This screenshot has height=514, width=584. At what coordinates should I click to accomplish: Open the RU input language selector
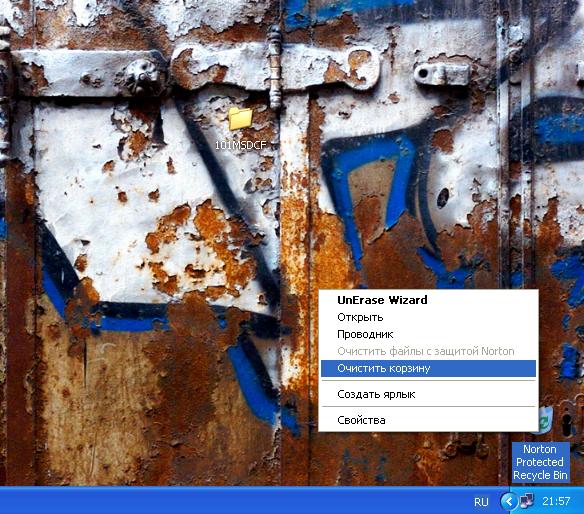click(x=481, y=502)
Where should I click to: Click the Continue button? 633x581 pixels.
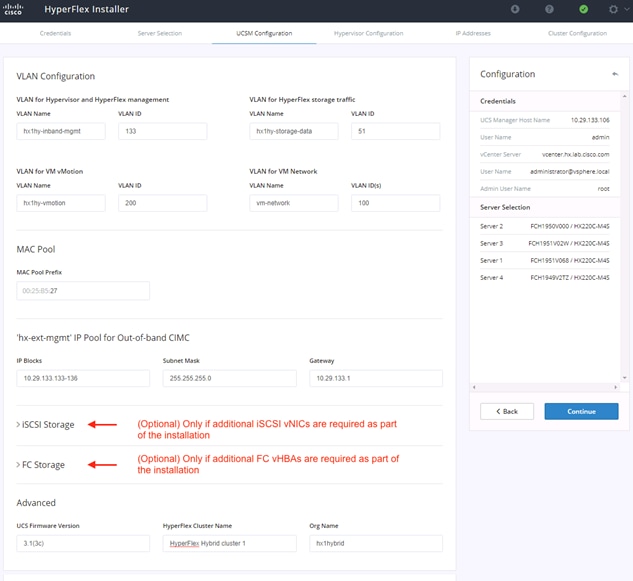581,411
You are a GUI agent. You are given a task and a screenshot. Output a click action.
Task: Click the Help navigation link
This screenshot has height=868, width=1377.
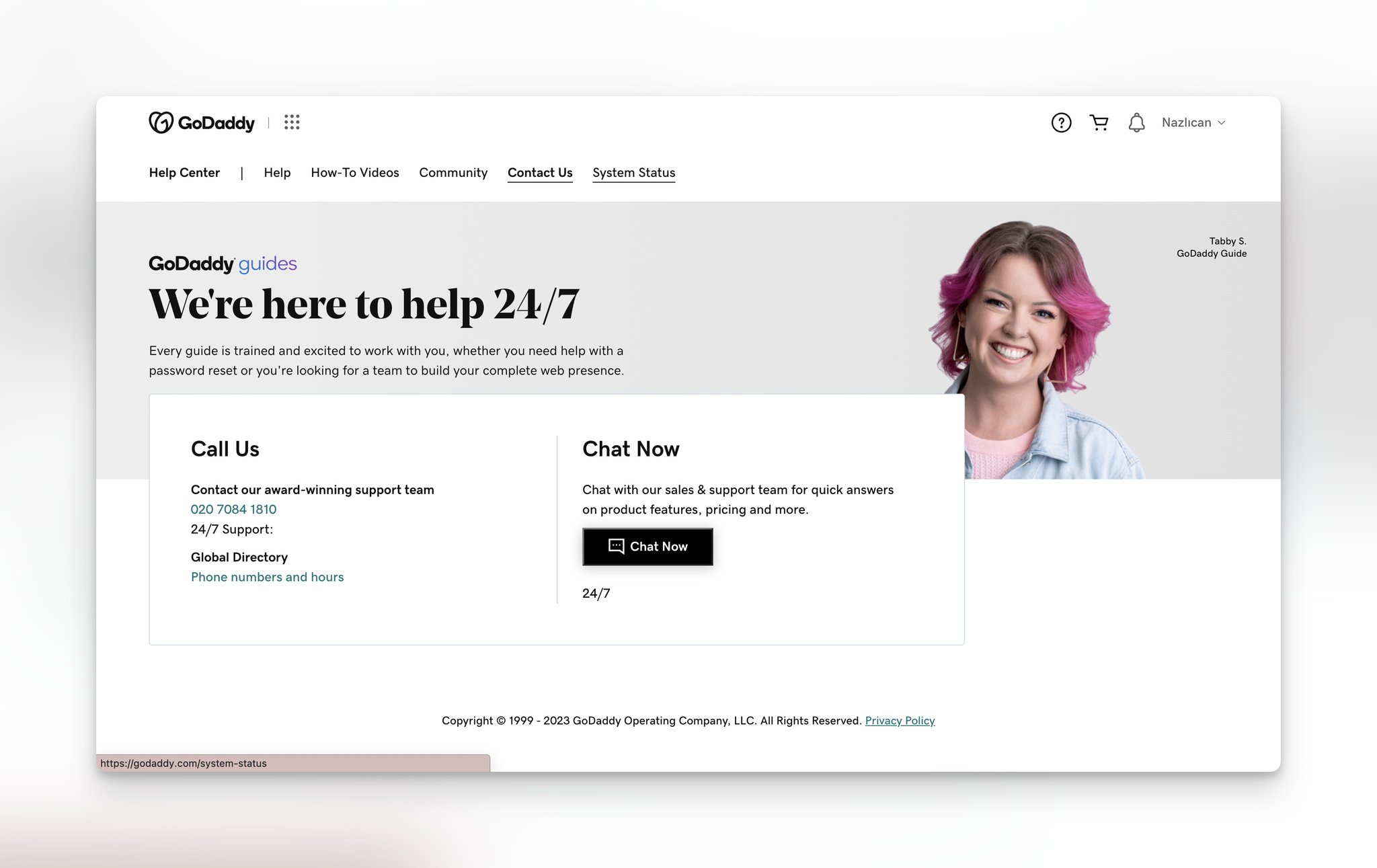[x=276, y=172]
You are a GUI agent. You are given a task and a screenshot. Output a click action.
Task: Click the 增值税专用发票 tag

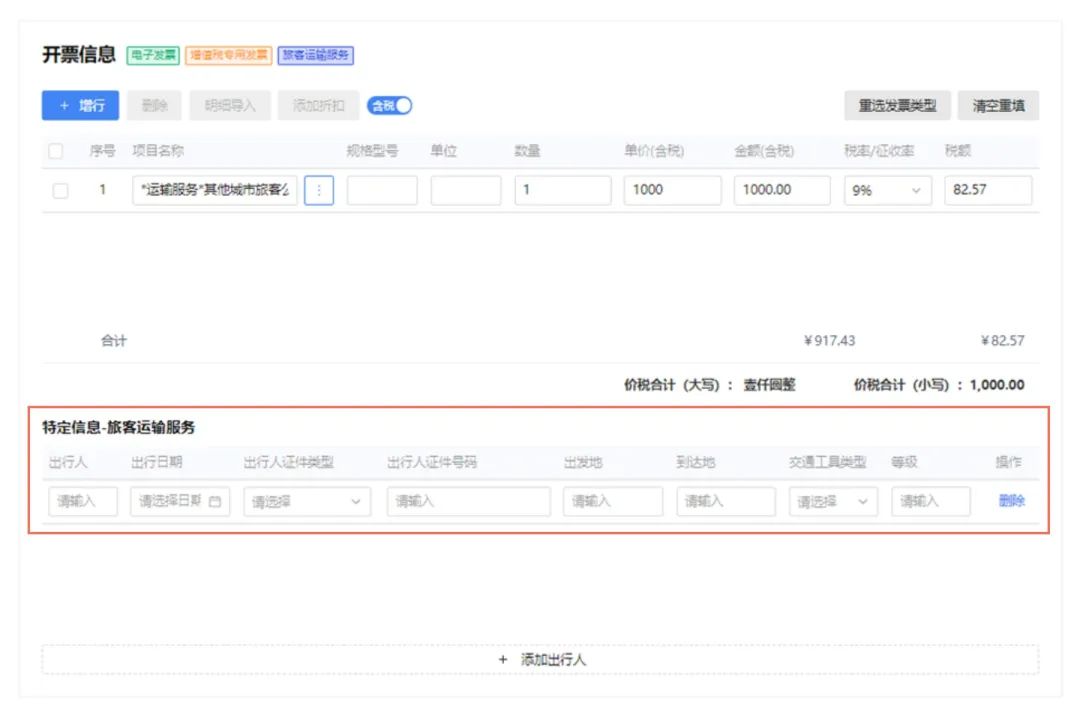(229, 56)
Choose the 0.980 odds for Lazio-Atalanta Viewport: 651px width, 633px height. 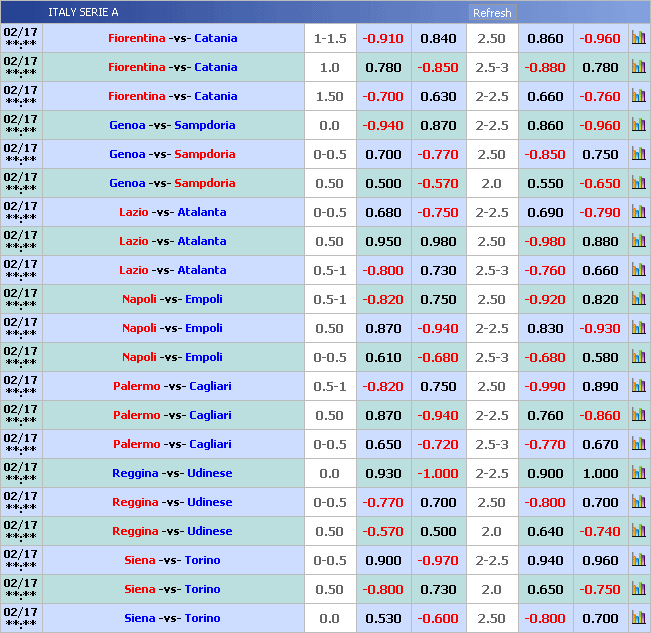click(438, 242)
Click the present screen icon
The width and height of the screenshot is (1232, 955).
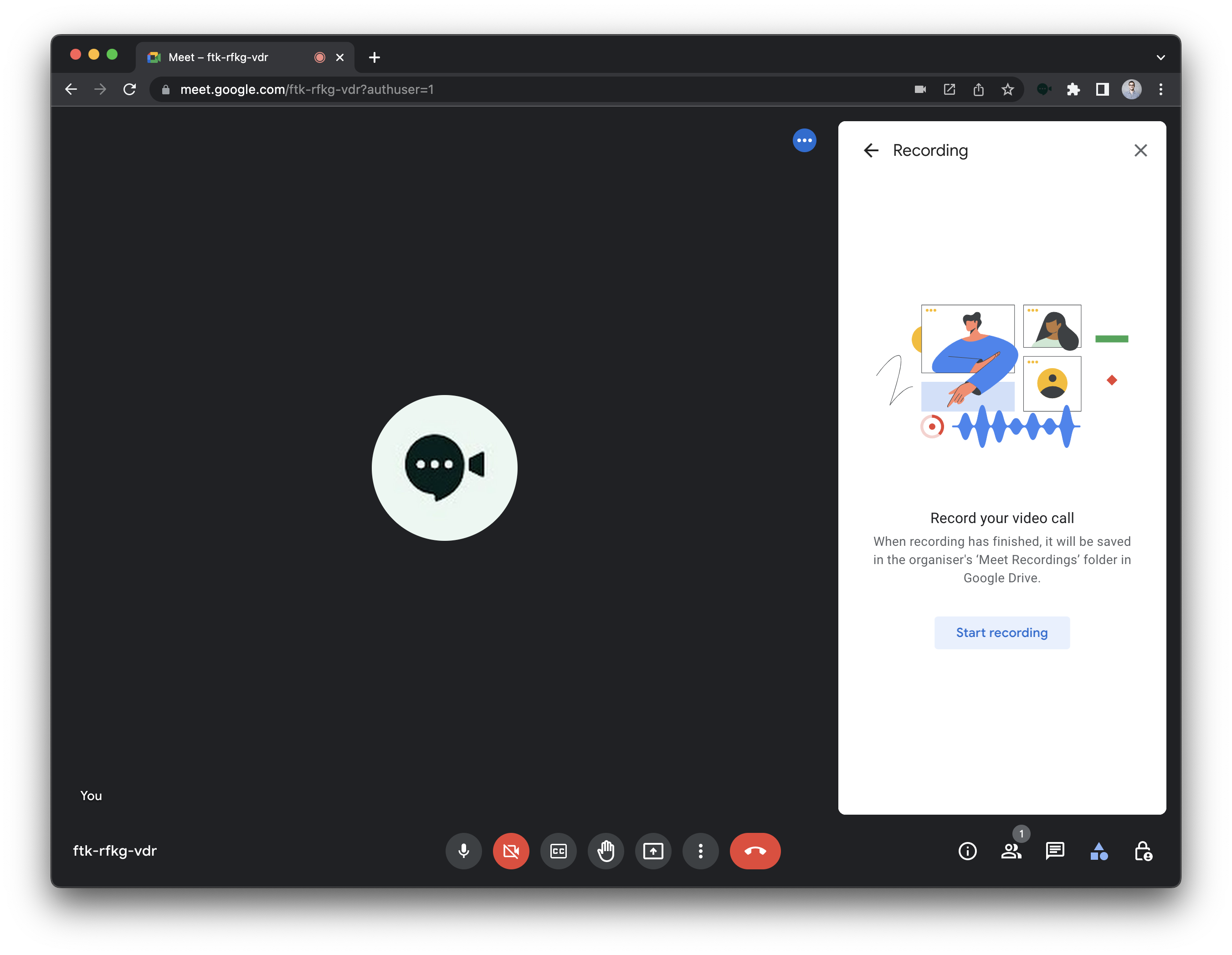point(653,851)
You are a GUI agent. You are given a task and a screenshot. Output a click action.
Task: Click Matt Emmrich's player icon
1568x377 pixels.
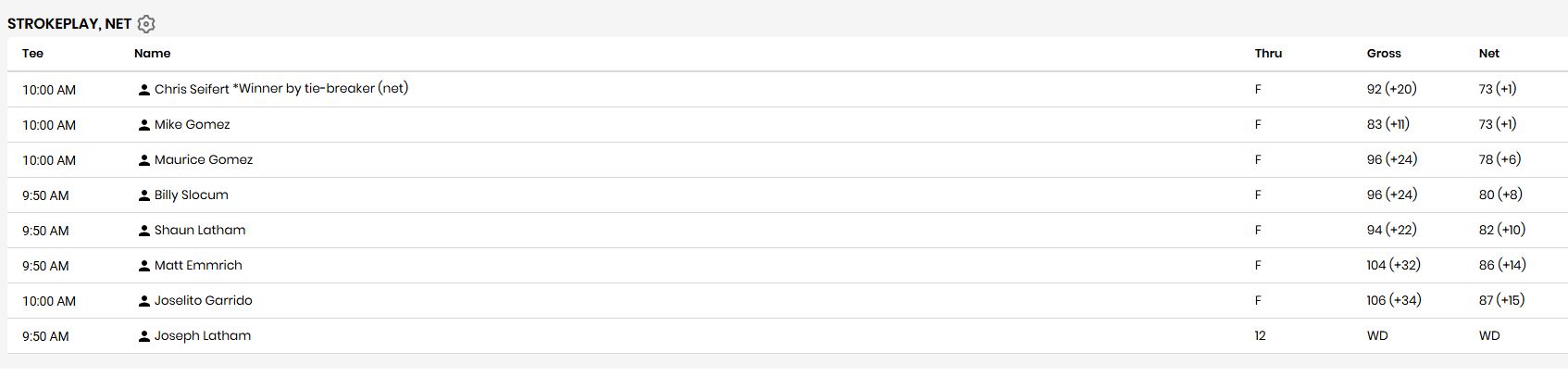(x=144, y=266)
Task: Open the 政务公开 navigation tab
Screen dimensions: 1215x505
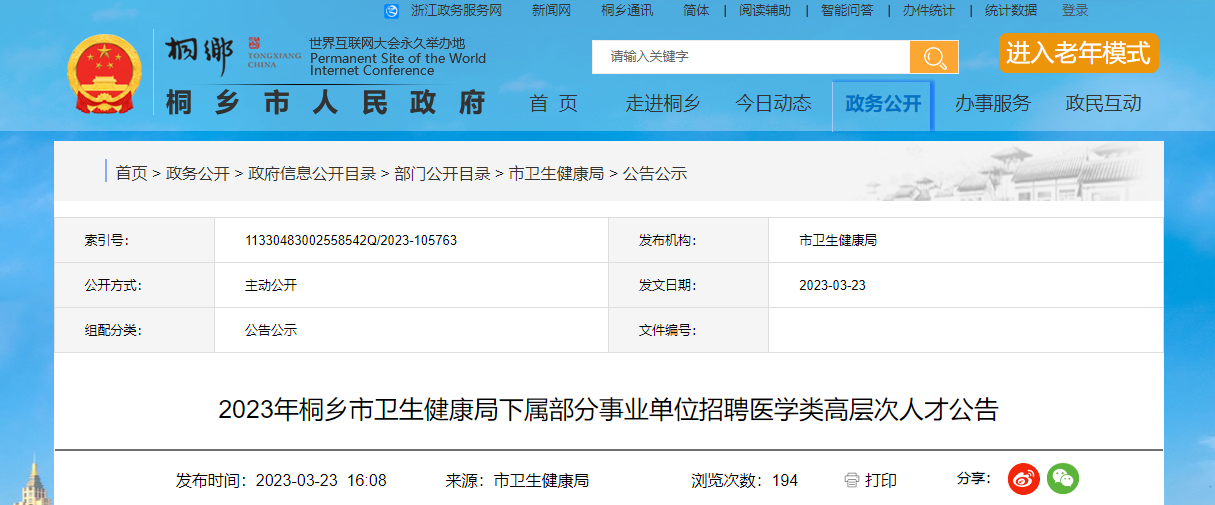Action: tap(882, 103)
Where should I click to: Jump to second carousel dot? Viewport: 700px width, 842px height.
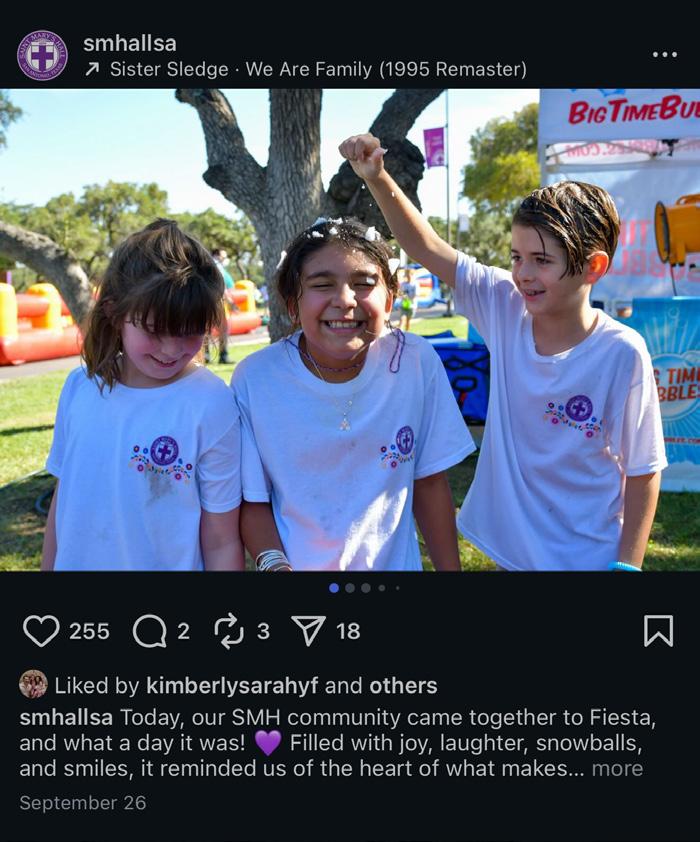tap(350, 588)
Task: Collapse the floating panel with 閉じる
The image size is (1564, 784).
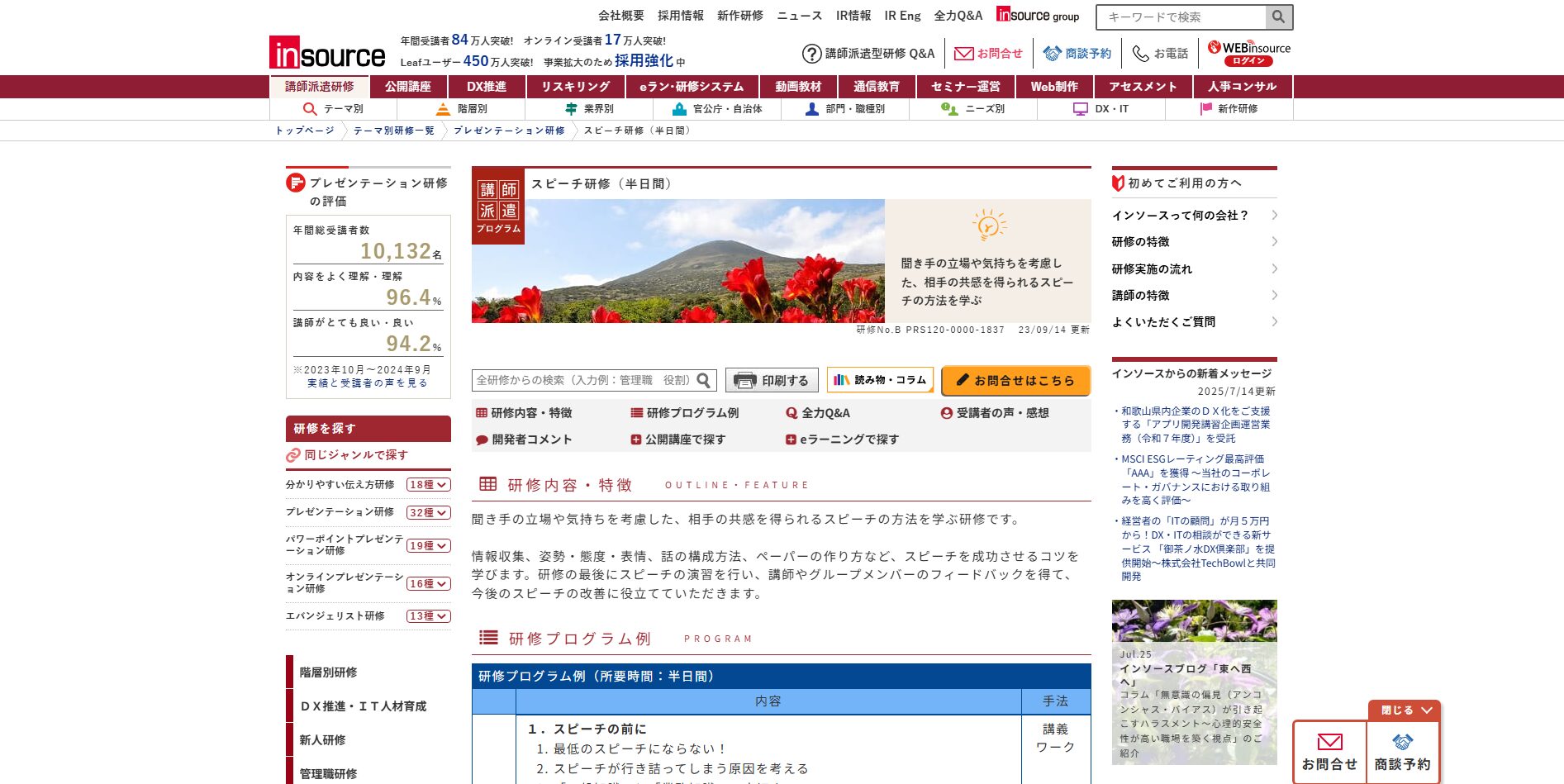Action: point(1405,710)
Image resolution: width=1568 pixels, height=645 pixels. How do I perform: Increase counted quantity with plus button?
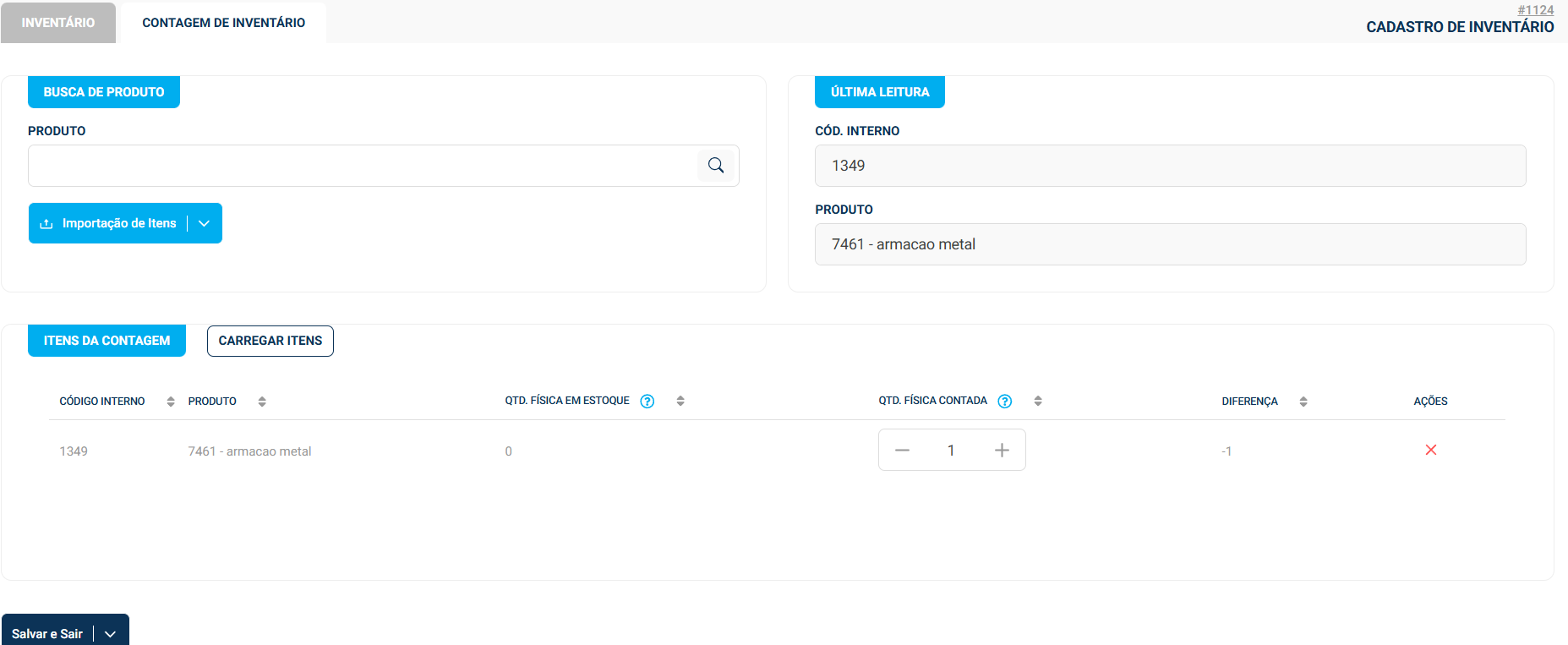(1002, 451)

***

■ **WORK TASK**: In the records above, find each line that holds the word "navigation"; copy all such lines.

■ **ANSWER TO THIS TASK**:
Task: Click the Help navigation link
Task: Open the 政务公开 navigation tab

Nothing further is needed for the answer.